• Your assignment: Your transcription must include every record word for word and no pictures.

(Entries provided)

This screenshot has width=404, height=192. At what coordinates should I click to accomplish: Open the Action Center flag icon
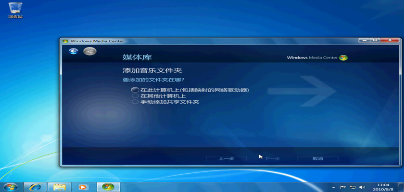343,187
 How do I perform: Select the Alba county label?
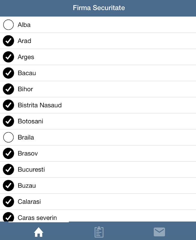click(24, 25)
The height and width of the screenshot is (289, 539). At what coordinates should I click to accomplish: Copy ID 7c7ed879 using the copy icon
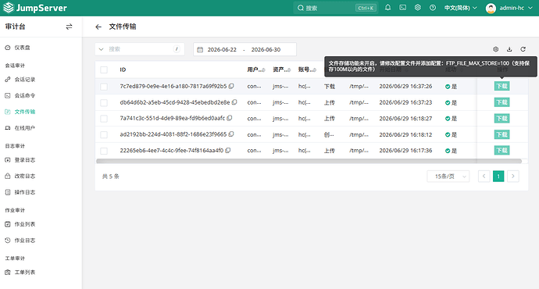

(End Entries provided)

• Written answer:
This screenshot has width=404, height=192. At what coordinates should I click to accomplish: Open the Action Center flag icon
343,187
 How do I perform: Select the Alba county label?
click(24, 25)
The height and width of the screenshot is (289, 539). At what coordinates should I click to accomplish: Copy ID 7c7ed879 using the copy icon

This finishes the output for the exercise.